Exercise instructions ▸
The line containing "This screenshot has height=1568, width=763.", plus every line that follows it to the end of the listing below, is what you transcribe exactly; omit all pictures.
______________________________
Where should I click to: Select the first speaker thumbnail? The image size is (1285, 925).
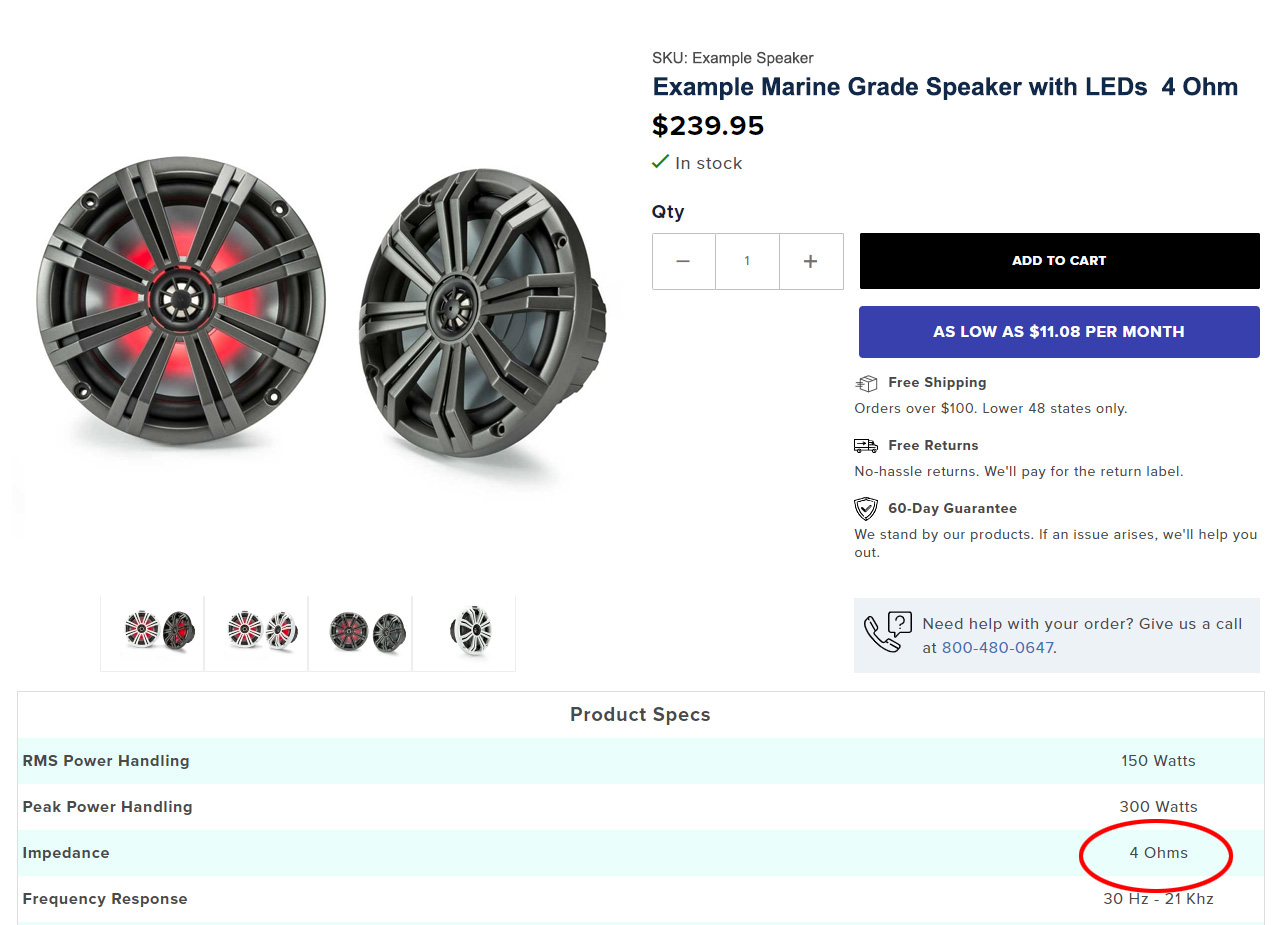[x=153, y=632]
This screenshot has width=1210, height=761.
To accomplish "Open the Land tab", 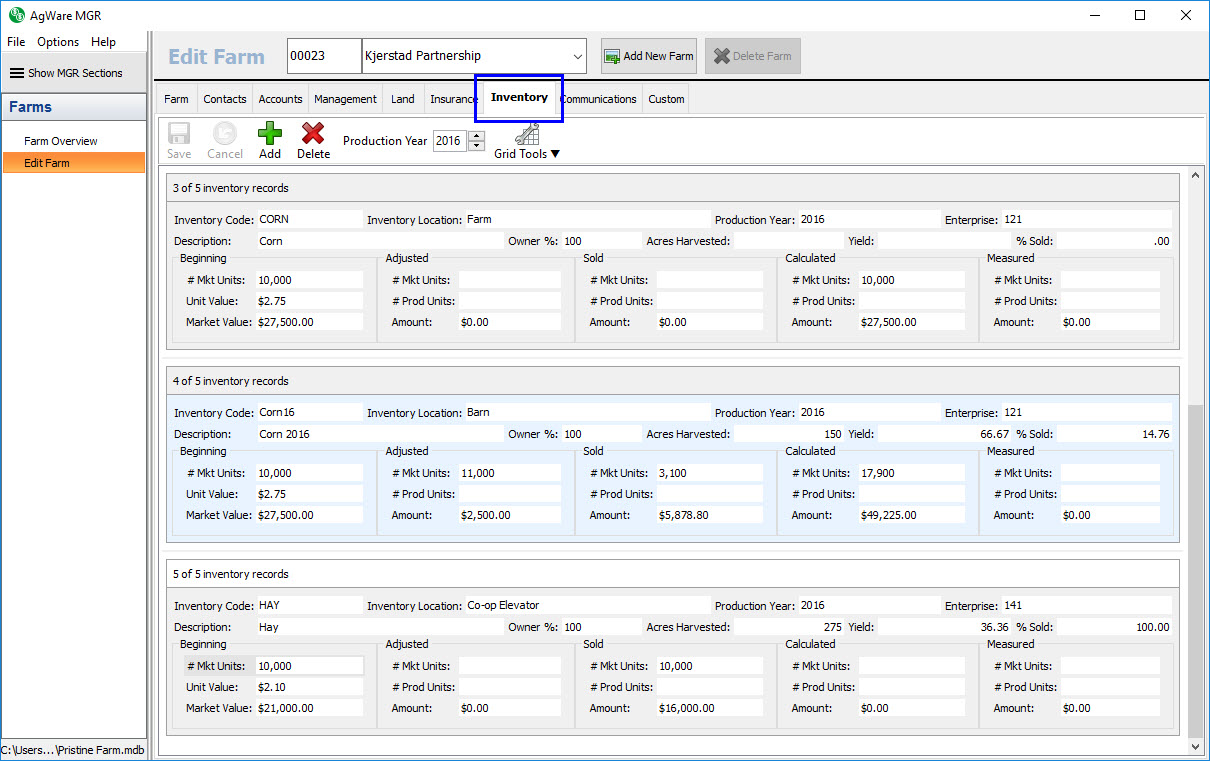I will point(403,99).
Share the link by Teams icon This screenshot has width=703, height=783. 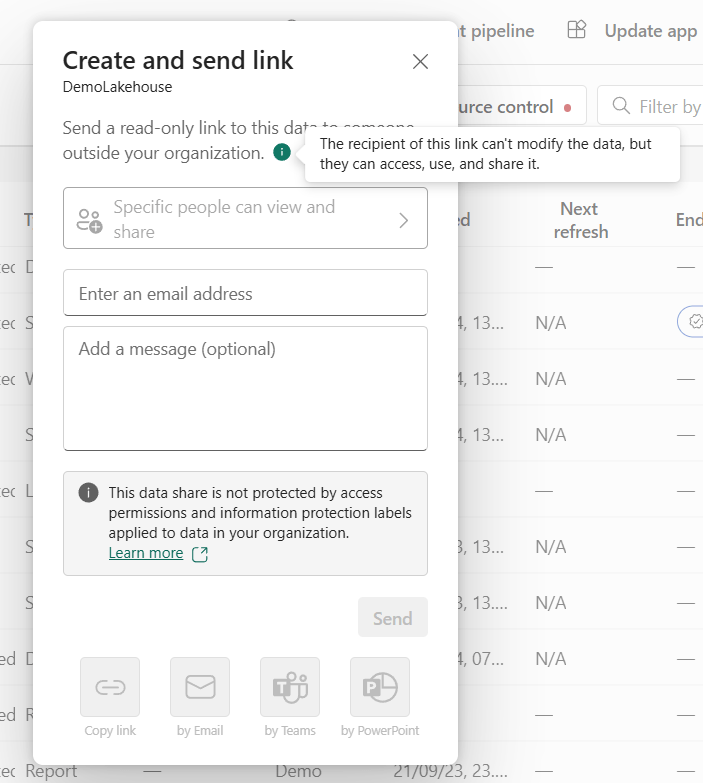tap(290, 687)
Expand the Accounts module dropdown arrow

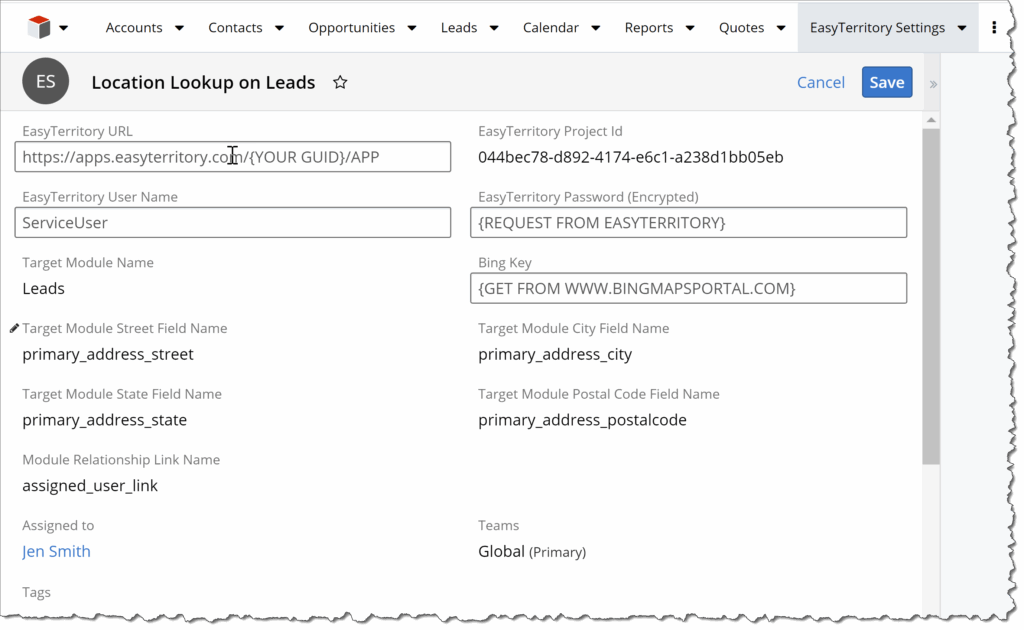(x=179, y=28)
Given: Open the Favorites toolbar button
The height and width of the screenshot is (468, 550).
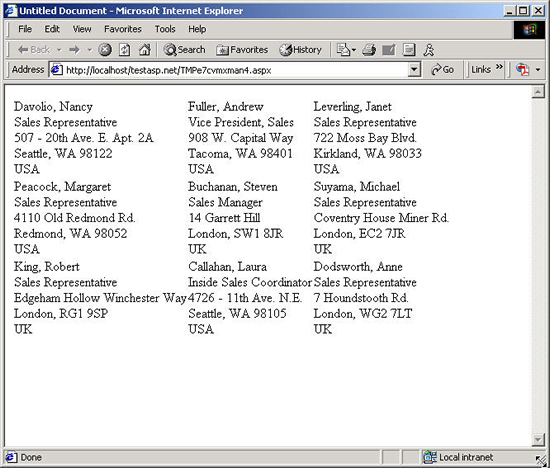Looking at the screenshot, I should (242, 50).
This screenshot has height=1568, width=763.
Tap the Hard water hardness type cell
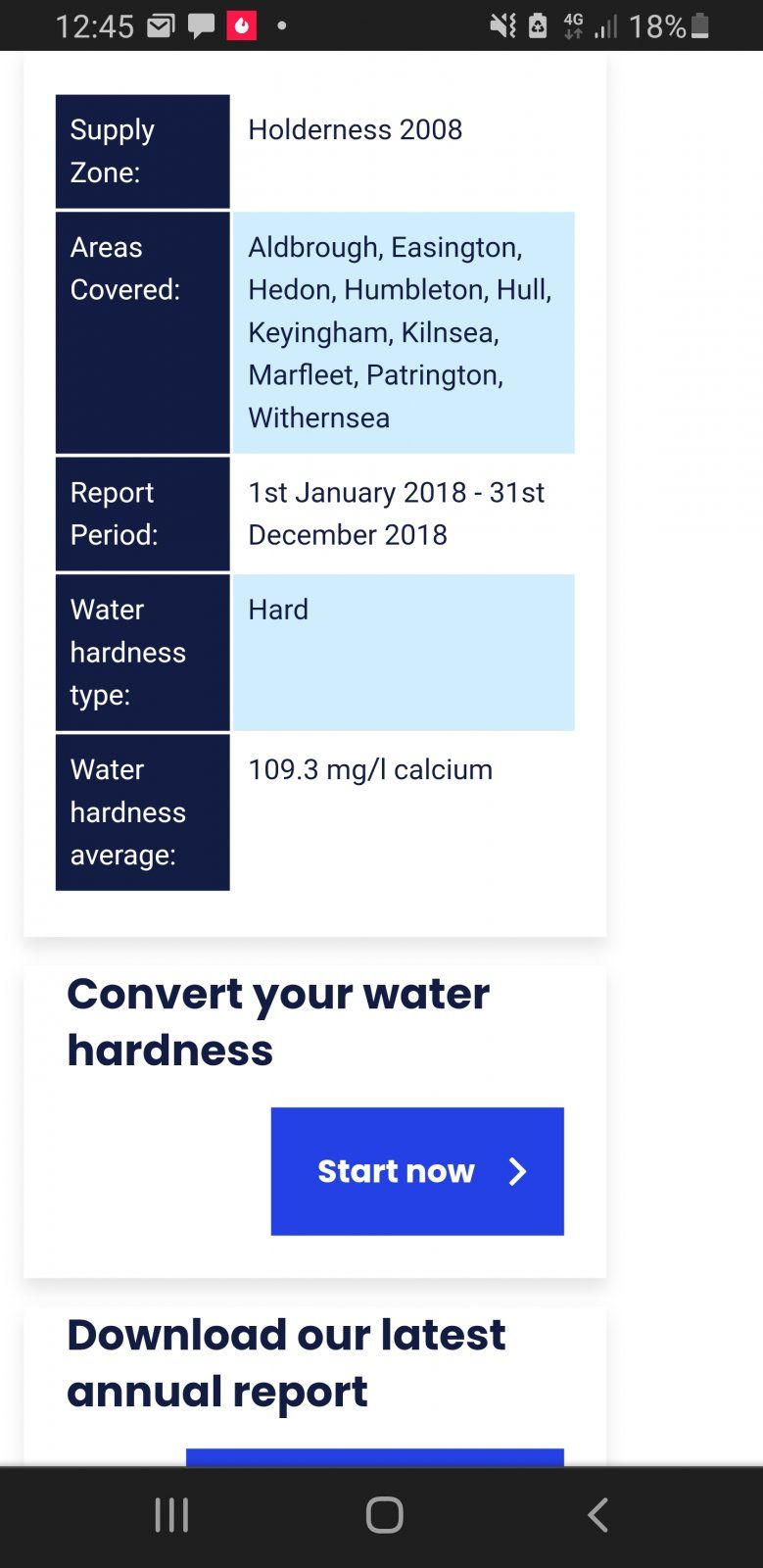point(404,653)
______________________________
Solution to the problem ▸
This screenshot has height=1568, width=763.
Tap the Hard water hardness type cell
point(404,653)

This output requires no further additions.